» **What is being asked**: Return each line of the listing exactly, though without its images.

» **Given entries**:
*** Begin section ***

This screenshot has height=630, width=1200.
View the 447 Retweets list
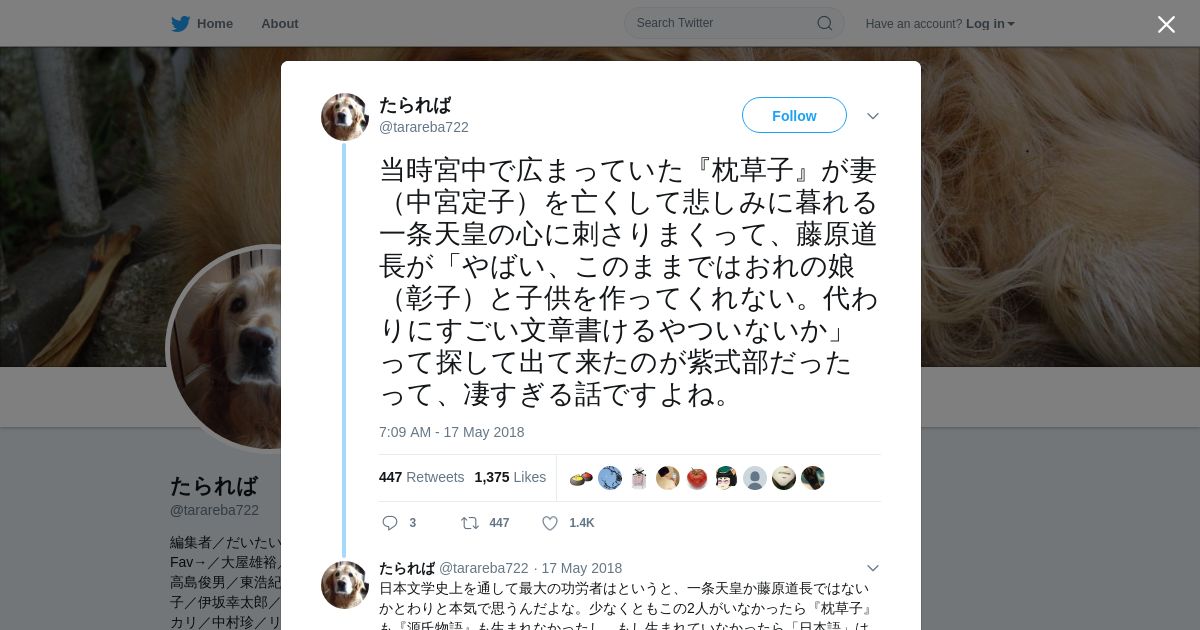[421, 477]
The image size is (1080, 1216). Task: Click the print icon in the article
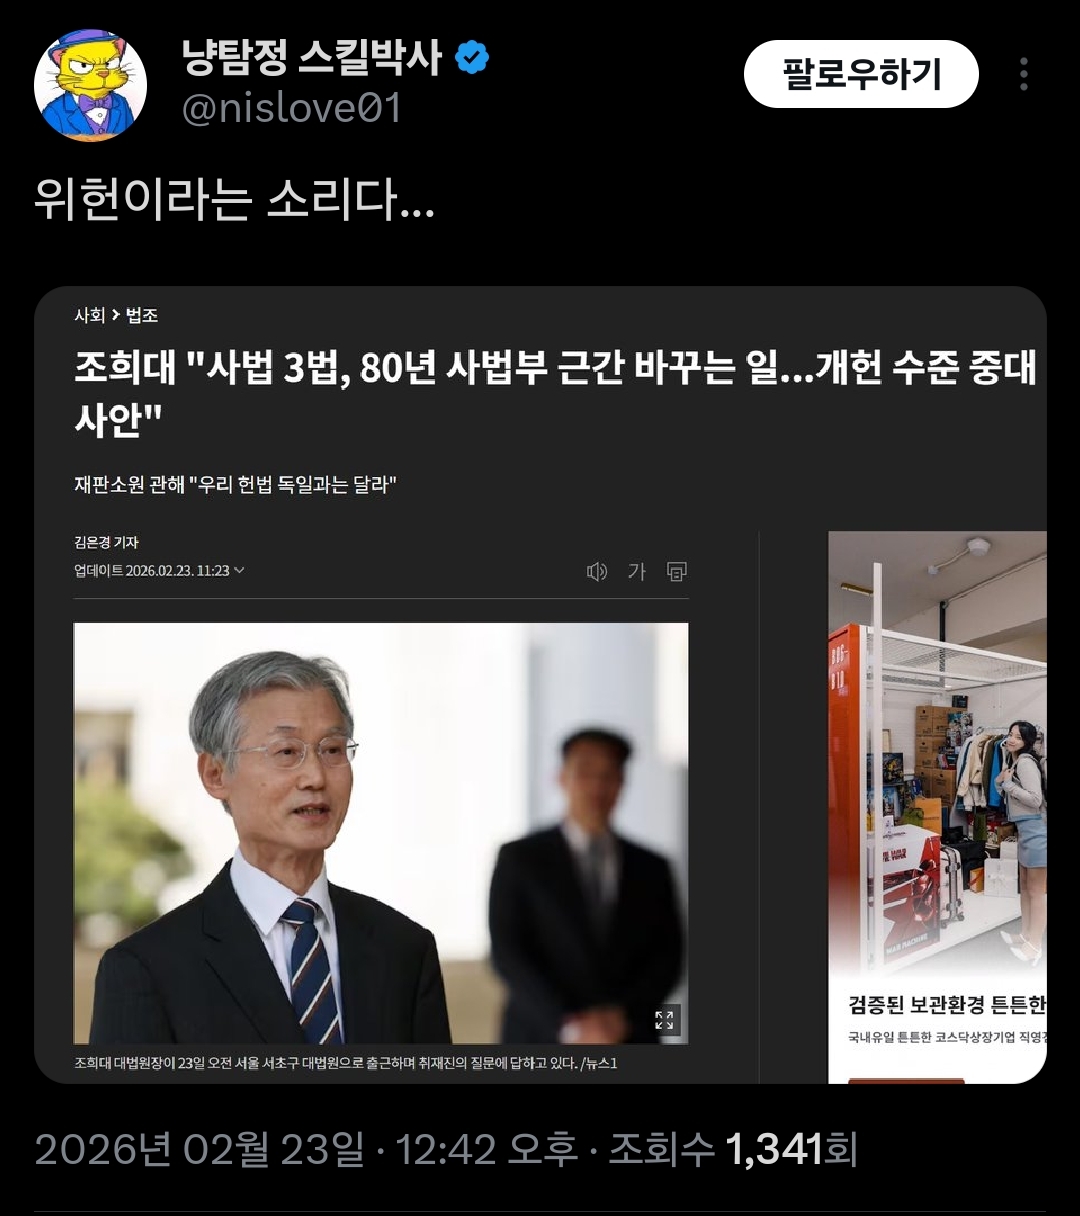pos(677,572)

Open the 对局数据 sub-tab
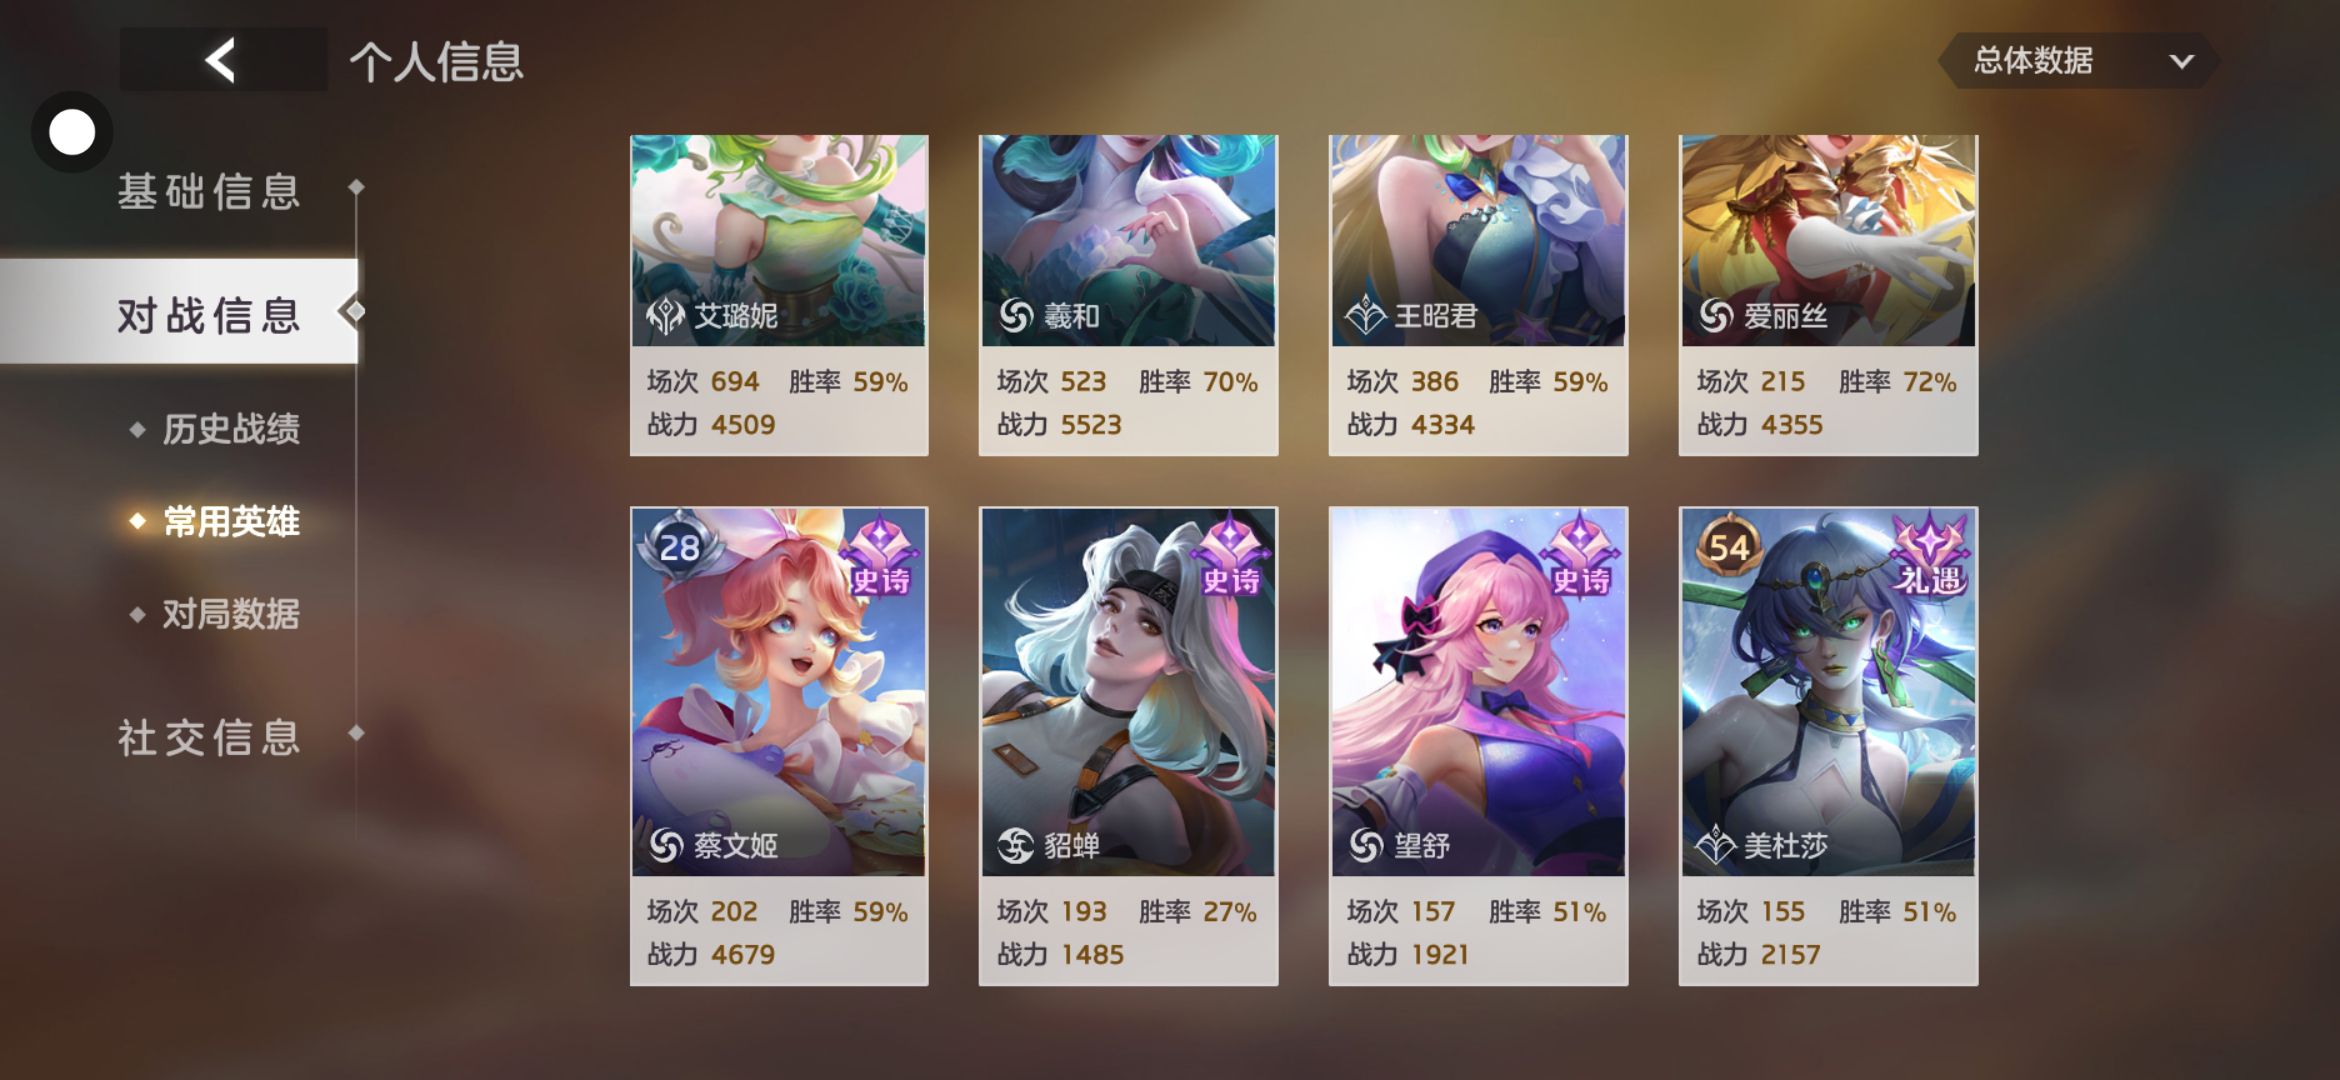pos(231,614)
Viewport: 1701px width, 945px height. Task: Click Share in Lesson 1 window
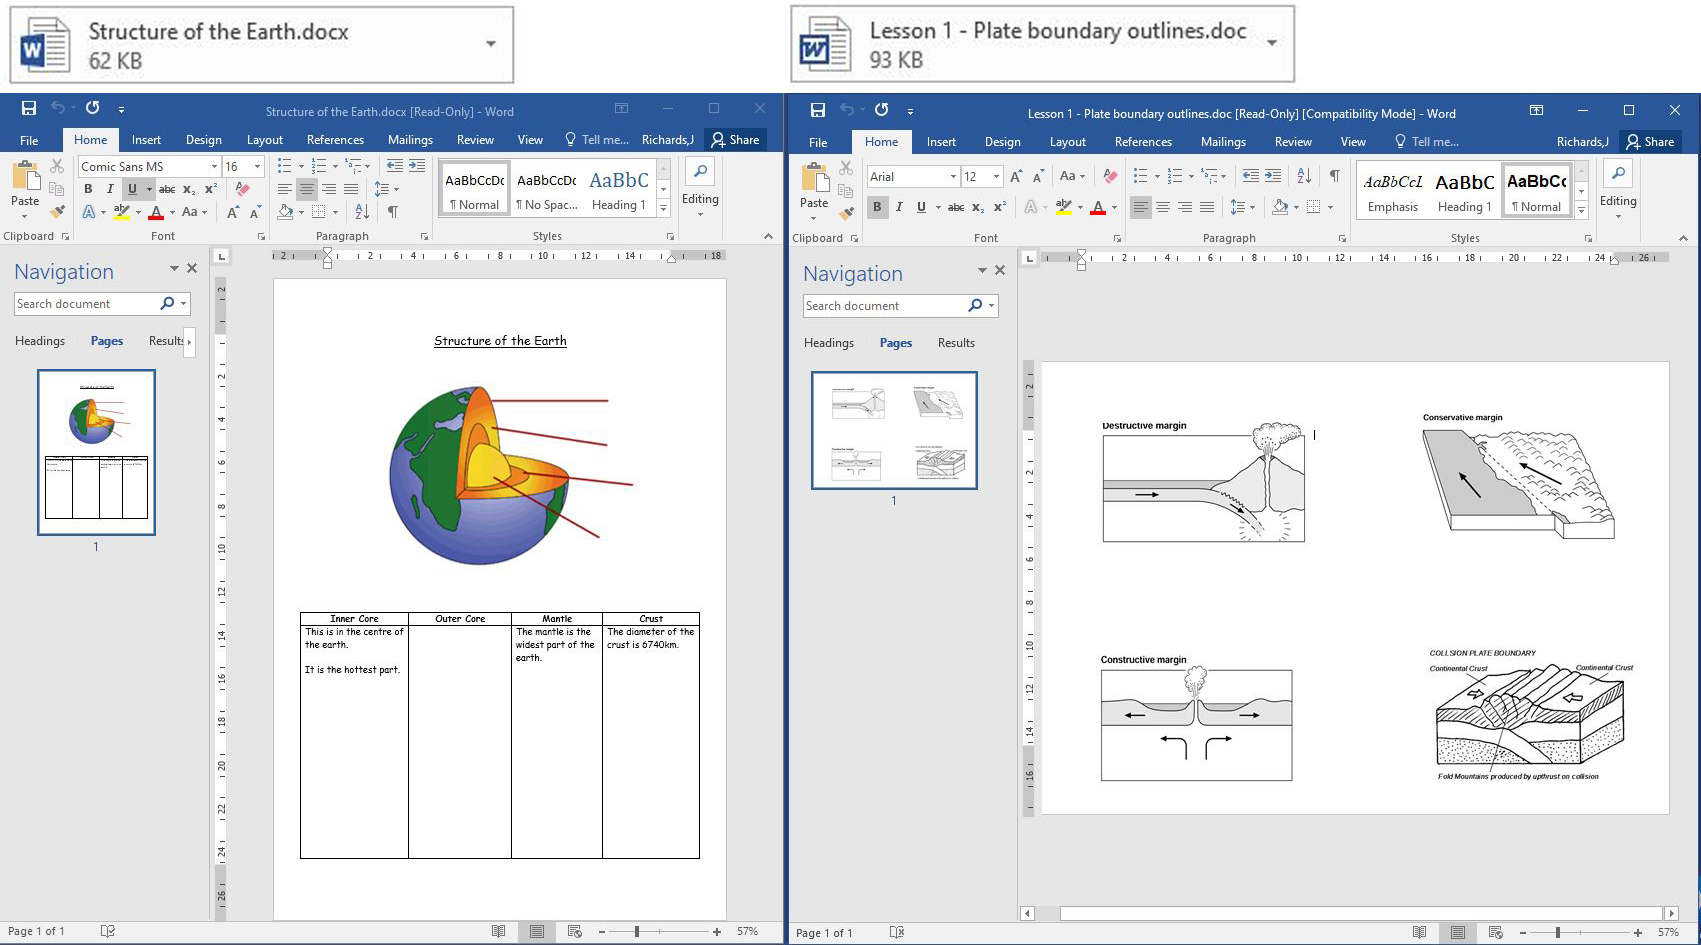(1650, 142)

*** End section ***

» **Exercise response**:
This screenshot has height=630, width=1200.
View the 447 Retweets list
[421, 477]
The image size is (1080, 1216). Task: Click the print icon in the article
pos(677,572)

Open the 对局数据 sub-tab
pos(231,614)
Viewport: 1701px width, 945px height. Task: Click Share in Lesson 1 window
(1650, 142)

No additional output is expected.